I made another visit to Park County on Saturday (Jan 10). More of a sampling of things rare for the winter in that county or in good numbers. Lots of
Red Crossbills continuing. 4 hardy
Bushtits (is that an oxymoron?...apparently not) at Crow Valley Road near Bailey. But the most fun was Rosy-Finches. I've been seeing them at a number of spots in the last couple weeks, but this outing had some good numbers. One house on Main Street (such as it is) in the town of Jefferson had several feeders in plain view from the road and an area with seed placed on the ground outside the front fence. Can't miss it if you go...look for the house behind the store. This yard had a bout 550
Gray-crowned, 145
Brown-capped, and a delightful 17
Blacks. Another swarm was at the town of Como with no apparent connection to a feeder as far as I could see. there I counted 300
Gray-crowned, 100
Brown-capped, and 4
Blacks. At Fairplay there were feeders along Front Street, and the biggest swarm was there, congregating on various roofs and trees and dropping down into a yard where a feeding station was out of view from the road. Estimates of this Fairplay swarm were 950
Gray-crowned, 110
Brown-capped and 12
Blacks.
Elsewhere in Park, there is a cow carcass that is attracting birds along County Road 59, located east of the active ranch that is east of the junction with Mineral Road. Lots of ravens, but of note for Park in winter were 13-14 Bald Eagles, mostly loafing on low rocky hills in the vicinity of the carcass.

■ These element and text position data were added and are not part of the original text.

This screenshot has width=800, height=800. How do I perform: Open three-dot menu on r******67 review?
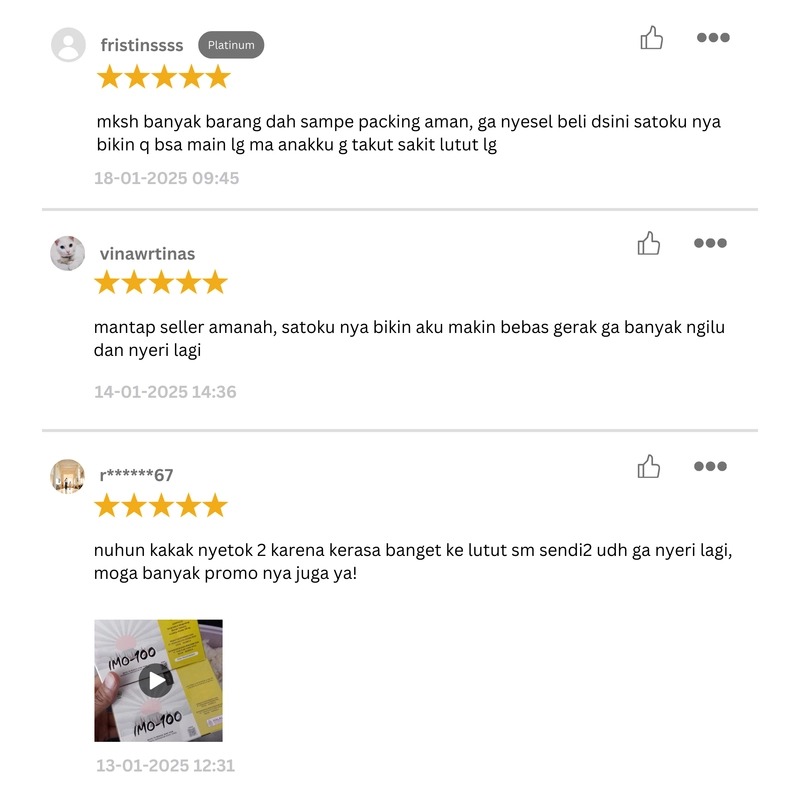pos(710,466)
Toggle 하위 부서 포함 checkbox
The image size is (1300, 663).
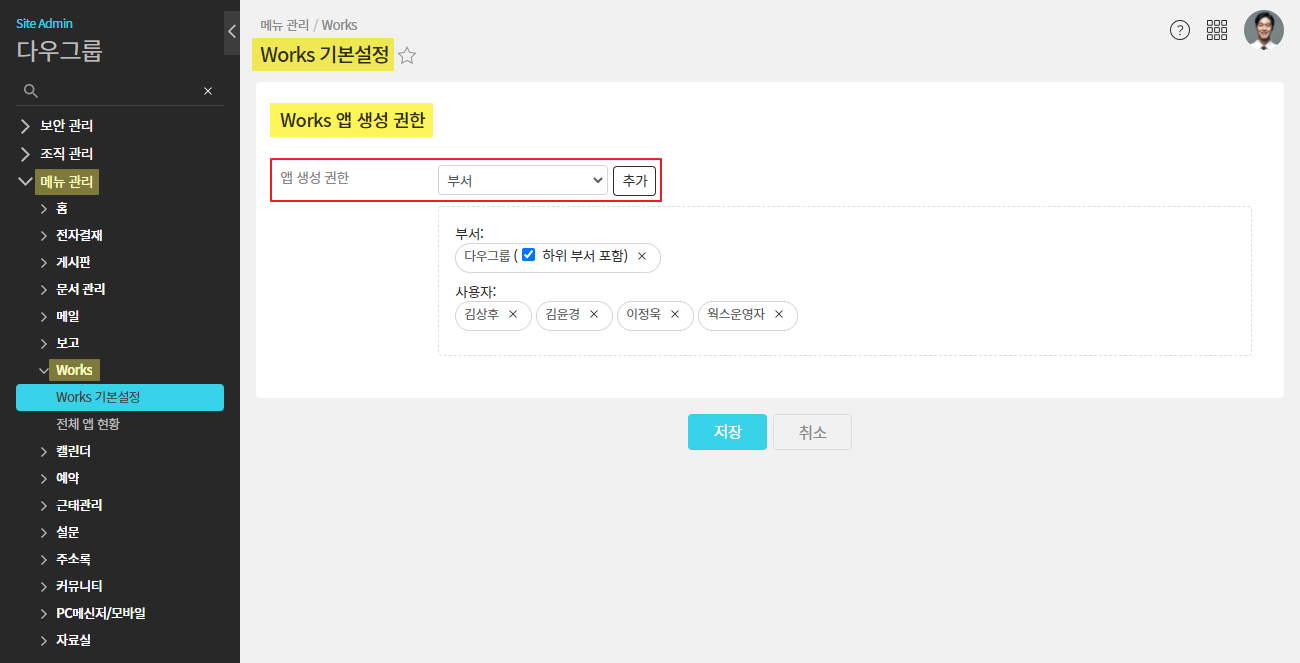(x=529, y=255)
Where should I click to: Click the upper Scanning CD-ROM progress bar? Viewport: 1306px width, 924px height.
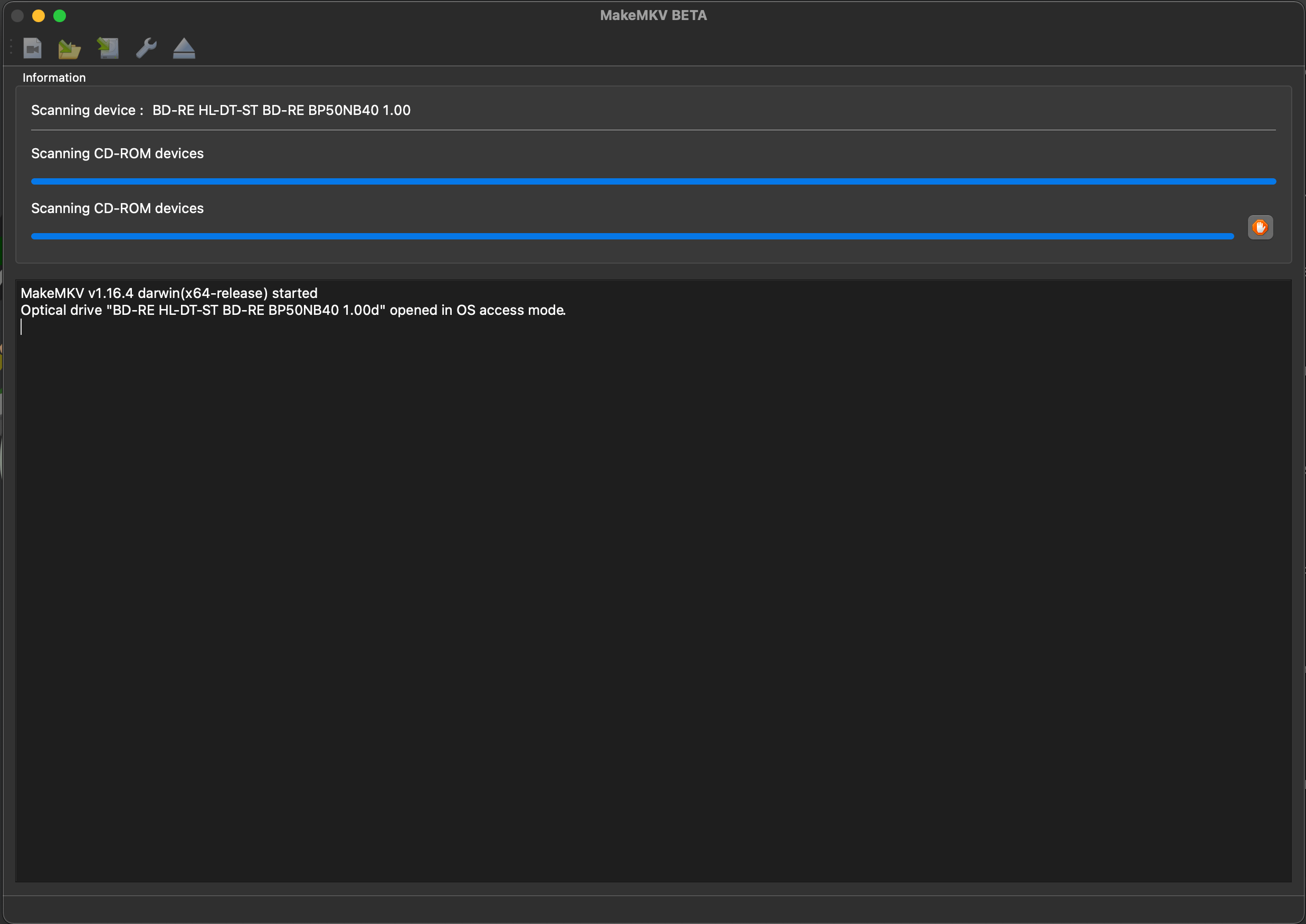pos(654,181)
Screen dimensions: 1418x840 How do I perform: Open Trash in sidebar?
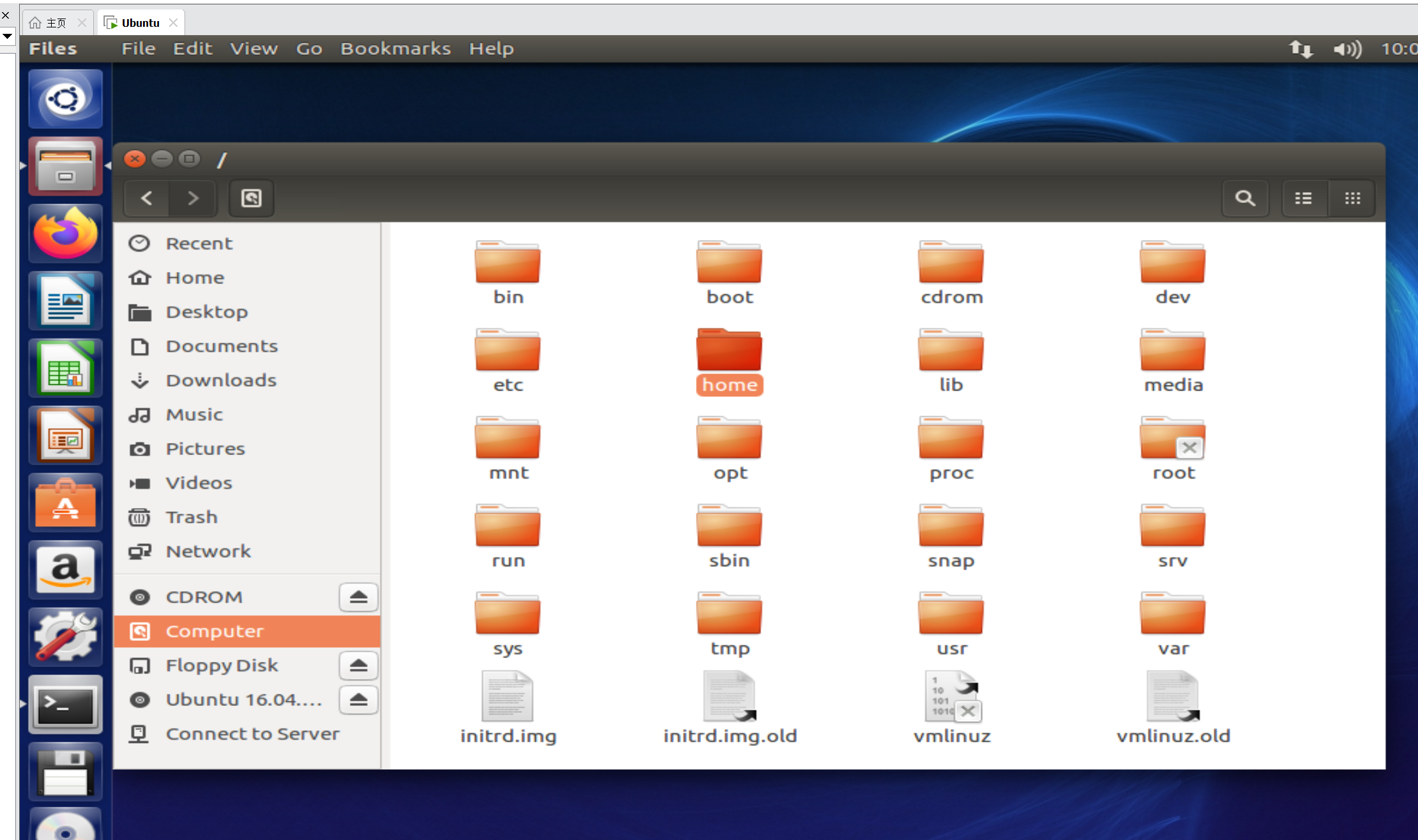[192, 517]
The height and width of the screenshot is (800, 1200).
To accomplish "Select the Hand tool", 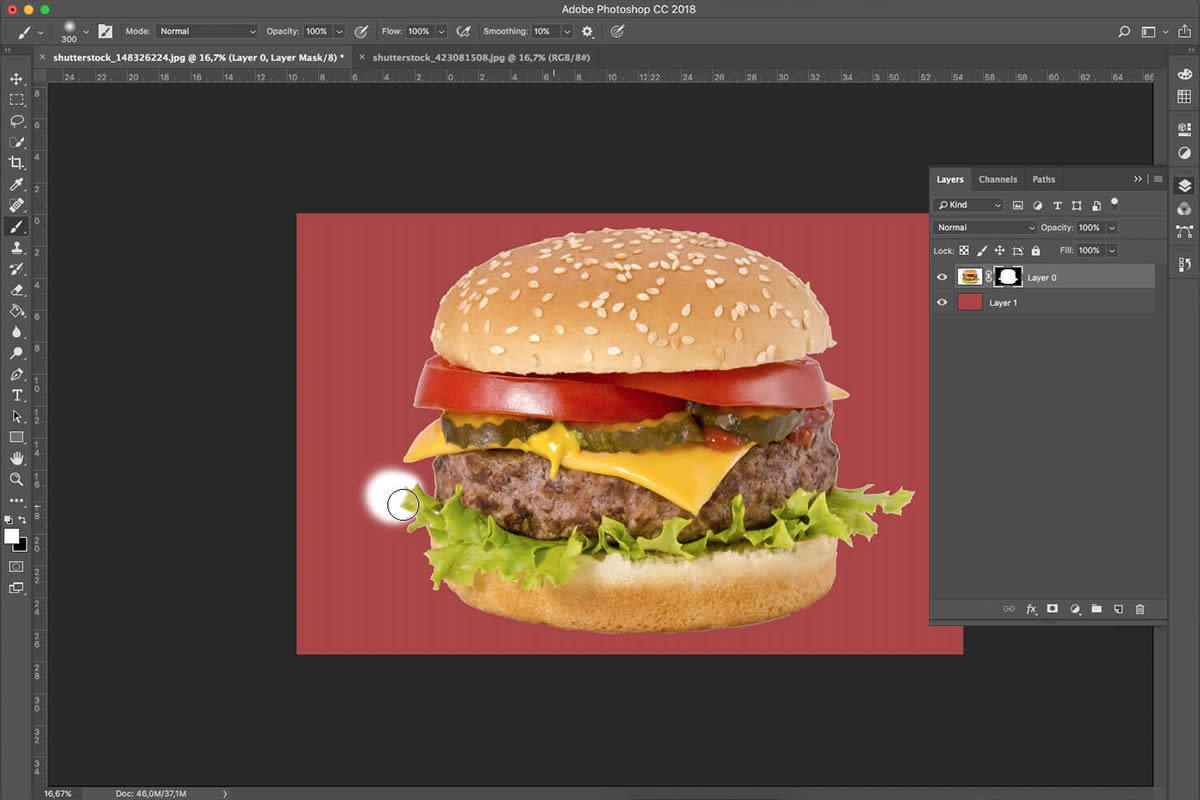I will tap(16, 459).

I was interested to encounter a lone Black-capped Chickadee at Hartsel. It was the first chickadee I've seen in that wide open town with few trees, but seemed more notable in that it was many miles from areas of the county where (I think) Black-capped is expected, suggesting the bird did a lot of wandering to Hartsel. But then again, everyone wants to get to Hartsel, right?
Around my house today at Ken Caryl Valley a Northern Goshawk made another appearance, and a White-throated Sparrow and Harris's Sparrow visited the feeding stations. Still 30-40 Cassin's Finches.